[Records shown]
┌──

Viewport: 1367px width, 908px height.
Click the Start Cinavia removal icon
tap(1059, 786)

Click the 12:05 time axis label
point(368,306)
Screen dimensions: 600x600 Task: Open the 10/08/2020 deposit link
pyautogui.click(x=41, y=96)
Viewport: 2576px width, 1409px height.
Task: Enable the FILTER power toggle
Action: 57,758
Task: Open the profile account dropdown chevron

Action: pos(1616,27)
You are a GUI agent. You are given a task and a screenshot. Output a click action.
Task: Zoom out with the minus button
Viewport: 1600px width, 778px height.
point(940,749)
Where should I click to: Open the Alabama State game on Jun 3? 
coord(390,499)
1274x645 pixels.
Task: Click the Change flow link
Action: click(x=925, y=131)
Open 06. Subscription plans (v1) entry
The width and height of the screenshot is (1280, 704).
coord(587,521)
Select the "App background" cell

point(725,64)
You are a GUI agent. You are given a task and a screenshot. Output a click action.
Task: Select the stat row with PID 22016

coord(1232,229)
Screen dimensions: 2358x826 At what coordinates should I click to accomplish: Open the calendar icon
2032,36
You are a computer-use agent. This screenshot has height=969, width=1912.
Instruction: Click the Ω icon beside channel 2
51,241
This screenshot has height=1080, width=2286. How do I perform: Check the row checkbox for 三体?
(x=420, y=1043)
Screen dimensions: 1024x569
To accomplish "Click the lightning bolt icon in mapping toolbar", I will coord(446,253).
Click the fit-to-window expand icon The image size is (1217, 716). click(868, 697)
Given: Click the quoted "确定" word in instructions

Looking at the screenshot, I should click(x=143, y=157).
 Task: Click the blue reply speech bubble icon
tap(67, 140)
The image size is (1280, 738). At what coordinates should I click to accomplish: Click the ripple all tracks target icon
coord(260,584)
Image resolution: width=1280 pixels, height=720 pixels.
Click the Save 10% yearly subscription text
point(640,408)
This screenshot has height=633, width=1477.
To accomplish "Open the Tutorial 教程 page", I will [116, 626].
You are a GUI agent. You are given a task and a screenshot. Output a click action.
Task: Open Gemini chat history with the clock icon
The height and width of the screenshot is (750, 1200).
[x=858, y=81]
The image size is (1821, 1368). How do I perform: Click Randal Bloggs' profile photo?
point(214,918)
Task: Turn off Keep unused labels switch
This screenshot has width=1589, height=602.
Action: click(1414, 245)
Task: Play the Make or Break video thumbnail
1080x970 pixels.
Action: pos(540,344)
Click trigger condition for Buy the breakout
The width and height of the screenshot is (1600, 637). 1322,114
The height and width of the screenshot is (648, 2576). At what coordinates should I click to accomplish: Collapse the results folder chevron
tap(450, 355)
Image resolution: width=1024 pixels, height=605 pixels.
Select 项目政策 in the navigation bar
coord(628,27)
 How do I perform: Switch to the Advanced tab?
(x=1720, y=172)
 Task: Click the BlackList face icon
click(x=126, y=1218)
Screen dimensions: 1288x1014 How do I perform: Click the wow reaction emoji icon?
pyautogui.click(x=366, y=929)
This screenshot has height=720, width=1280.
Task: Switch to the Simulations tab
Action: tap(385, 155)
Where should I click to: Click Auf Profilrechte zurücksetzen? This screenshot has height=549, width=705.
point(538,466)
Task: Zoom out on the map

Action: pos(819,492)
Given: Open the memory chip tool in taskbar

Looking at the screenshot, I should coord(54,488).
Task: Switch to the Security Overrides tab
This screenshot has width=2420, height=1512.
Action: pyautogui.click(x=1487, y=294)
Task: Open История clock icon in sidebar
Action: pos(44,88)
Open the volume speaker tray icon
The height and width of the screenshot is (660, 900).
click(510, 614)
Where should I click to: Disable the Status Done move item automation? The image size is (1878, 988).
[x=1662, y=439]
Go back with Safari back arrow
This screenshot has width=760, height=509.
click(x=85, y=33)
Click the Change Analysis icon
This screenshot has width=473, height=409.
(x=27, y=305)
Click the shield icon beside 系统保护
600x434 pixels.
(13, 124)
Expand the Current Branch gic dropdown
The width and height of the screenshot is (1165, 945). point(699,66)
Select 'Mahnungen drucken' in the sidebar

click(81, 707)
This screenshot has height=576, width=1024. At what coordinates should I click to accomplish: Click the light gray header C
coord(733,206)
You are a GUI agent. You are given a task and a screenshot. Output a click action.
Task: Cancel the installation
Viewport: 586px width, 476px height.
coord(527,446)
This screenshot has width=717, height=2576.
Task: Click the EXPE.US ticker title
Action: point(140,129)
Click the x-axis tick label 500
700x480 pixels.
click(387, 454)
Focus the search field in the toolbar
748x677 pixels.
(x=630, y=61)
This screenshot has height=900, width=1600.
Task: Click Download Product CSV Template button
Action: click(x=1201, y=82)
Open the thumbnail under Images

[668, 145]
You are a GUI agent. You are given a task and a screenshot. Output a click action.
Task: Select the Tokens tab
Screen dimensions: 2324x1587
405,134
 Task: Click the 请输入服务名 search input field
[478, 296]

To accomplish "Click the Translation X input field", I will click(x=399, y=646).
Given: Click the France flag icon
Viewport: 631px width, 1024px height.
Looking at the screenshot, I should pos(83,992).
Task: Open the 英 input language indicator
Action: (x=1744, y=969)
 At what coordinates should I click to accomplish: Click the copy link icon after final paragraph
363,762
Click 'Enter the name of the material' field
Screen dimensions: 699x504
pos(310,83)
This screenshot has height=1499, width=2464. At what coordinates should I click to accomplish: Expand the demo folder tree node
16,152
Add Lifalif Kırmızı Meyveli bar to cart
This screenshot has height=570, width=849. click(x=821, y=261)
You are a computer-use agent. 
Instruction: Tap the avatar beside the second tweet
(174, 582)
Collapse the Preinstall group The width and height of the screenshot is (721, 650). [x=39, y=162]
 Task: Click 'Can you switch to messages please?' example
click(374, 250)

└──

[Requirement]
Output these lines as a numbered list, leaving out the blank lines.

[The output]
1. Viewport: 1367px width, 908px height.
2. Click the Start Cinavia removal icon
3. tap(1059, 786)
4. Click the 12:05 time axis label
5. point(368,306)
6. Screen dimensions: 600x600 Task: Open the 10/08/2020 deposit link
7. pyautogui.click(x=41, y=96)
8. Viewport: 2576px width, 1409px height.
9. Task: Enable the FILTER power toggle
10. Action: 57,758
11. Task: Open the profile account dropdown chevron
12. Action: pos(1616,27)
13. You are a GUI agent. You are given a task and a screenshot. Output a click action.
14. Task: Zoom out with the minus button
15. Viewport: 1600px width, 778px height.
16. point(940,749)
17. Where should I click to: Open the Alabama State game on Jun 3? 
18. coord(390,499)
19. 1274x645 pixels.
20. Task: Click the Change flow link
21. Action: click(x=925, y=131)
22. Open 06. Subscription plans (v1) entry
23. The width and height of the screenshot is (1280, 704).
24. coord(587,521)
25. Select the "App background" cell
26. point(725,64)
27. You are a GUI agent. You are given a task and a screenshot. Output a click action.
28. Task: Select the stat row with PID 22016
29. coord(1232,229)
30. Screen dimensions: 2358x826 At what coordinates should I click to accomplish: Open the calendar icon
31. 2032,36
32. You are a computer-use agent. This screenshot has height=969, width=1912.
33. Instruction: Click the Ω icon beside channel 2
34. 51,241
35. This screenshot has height=1080, width=2286. How do I perform: Check the row checkbox for 三体?
36. (x=420, y=1043)
37. Screen dimensions: 1024x569
38. To accomplish "Click the lightning bolt icon in mapping toolbar", I will coord(446,253).
39. Click the fit-to-window expand icon The image size is (1217, 716). click(868, 697)
40. Given: Click the quoted "确定" word in instructions
41. Looking at the screenshot, I should click(x=143, y=157).
42.  Task: Click the blue reply speech bubble icon
43. tap(67, 140)
44. The image size is (1280, 738). At what coordinates should I click to accomplish: Click the ripple all tracks target icon
45. coord(260,584)
46. Image resolution: width=1280 pixels, height=720 pixels.
47. Click the Save 10% yearly subscription text
48. point(640,408)
49. This screenshot has height=633, width=1477.
50. To accomplish "Open the Tutorial 教程 page", I will [116, 626].
51. You are a GUI agent. You are given a task and a screenshot. Output a click action.
52. Task: Open Gemini chat history with the clock icon
53. The height and width of the screenshot is (750, 1200).
54. [x=858, y=81]
55. The image size is (1821, 1368). How do I perform: Click Randal Bloggs' profile photo?
56. point(214,918)
57. Task: Turn off Keep unused labels switch
58. This screenshot has width=1589, height=602.
59. Action: click(1414, 245)
60. Task: Play the Make or Break video thumbnail
61. 1080x970 pixels.
62. Action: pos(540,344)
63. Click trigger condition for Buy the breakout
64. The width and height of the screenshot is (1600, 637). 1322,114
65. The height and width of the screenshot is (648, 2576). At what coordinates should I click to accomplish: Collapse the results folder chevron
66. tap(450, 355)
67. Image resolution: width=1024 pixels, height=605 pixels.
68. Select 项目政策 in the navigation bar
69. coord(628,27)
70.  How do I perform: Switch to the Advanced tab?
71. (x=1720, y=172)
72.  Task: Click the BlackList face icon
73. click(x=126, y=1218)
74. Screen dimensions: 1288x1014 How do I perform: Click the wow reaction emoji icon?
75. pyautogui.click(x=366, y=929)
76. This screenshot has height=720, width=1280.
77. Task: Switch to the Simulations tab
78. Action: tap(385, 155)
79. Where should I click to: Click Auf Profilrechte zurücksetzen? This screenshot has height=549, width=705.
80. point(538,466)
81. Task: Zoom out on the map
82. Action: pos(819,492)
83. Given: Open the memory chip tool in taskbar
84. Looking at the screenshot, I should coord(54,488).
85. Task: Switch to the Security Overrides tab
86. This screenshot has width=2420, height=1512.
87. Action: pyautogui.click(x=1487, y=294)
88. Task: Open История clock icon in sidebar
89. Action: pos(44,88)
90. Open the volume speaker tray icon
91. The height and width of the screenshot is (660, 900).
92. click(510, 614)
93. Where should I click to: Disable the Status Done move item automation? The image size is (1878, 988).
94. [x=1662, y=439]
95. Go back with Safari back arrow
96. This screenshot has width=760, height=509.
97. click(x=85, y=33)
98. Click the Change Analysis icon
99. This screenshot has width=473, height=409.
100. (x=27, y=305)
101. Click the shield icon beside 系统保护
102. 600x434 pixels.
103. (13, 124)
104. Expand the Current Branch gic dropdown
105. The width and height of the screenshot is (1165, 945). point(699,66)
106. Select 'Mahnungen drucken' in the sidebar
107. click(81, 707)
108. This screenshot has height=576, width=1024. At what coordinates should I click to accomplish: Click the light gray header C
109. coord(733,206)
110. You are a GUI agent. You are given a task and a screenshot. Output a click action.
111. Task: Cancel the installation
112. Viewport: 586px width, 476px height.
113. coord(527,446)
114. This screenshot has width=717, height=2576.
115. Task: Click the EXPE.US ticker title
116. Action: point(140,129)
117. Click the x-axis tick label 500
118. 700x480 pixels.
119. click(387, 454)
120. Focus the search field in the toolbar
121. 748x677 pixels.
122. (x=630, y=61)
123. This screenshot has height=900, width=1600.
124. Task: Click Download Product CSV Template button
125. Action: click(x=1201, y=82)
126. Open the thumbnail under Images
127. [668, 145]
128. You are a GUI agent. You are given a task and a screenshot. Output a click action.
129. Task: Select the Tokens tab
130. Screen dimensions: 2324x1587
131. 405,134
132.  Task: Click the 请输入服务名 search input field
133. [478, 296]
134. To accomplish "Click the Translation X input field", I will click(x=399, y=646).
135. Given: Click the France flag icon
136. Viewport: 631px width, 1024px height.
137. Looking at the screenshot, I should pos(83,992).
138. Task: Open the 英 input language indicator
139. Action: (x=1744, y=969)
140.  At what coordinates should I click to accomplish: Click the copy link icon after final paragraph
141. 363,762
142. Click 'Enter the name of the material' field
143. Screen dimensions: 699x504
144. pos(310,83)
145. This screenshot has height=1499, width=2464. At what coordinates should I click to accomplish: Expand the demo folder tree node
146. 16,152
147. Add Lifalif Kırmızı Meyveli bar to cart
148. This screenshot has height=570, width=849. click(x=821, y=261)
149. You are a computer-use agent. 
150. Instruction: Tap the avatar beside the second tweet
151. (174, 582)
152. Collapse the Preinstall group The width and height of the screenshot is (721, 650). [x=39, y=162]
153.  Task: Click 'Can you switch to messages please?' example
154. click(374, 250)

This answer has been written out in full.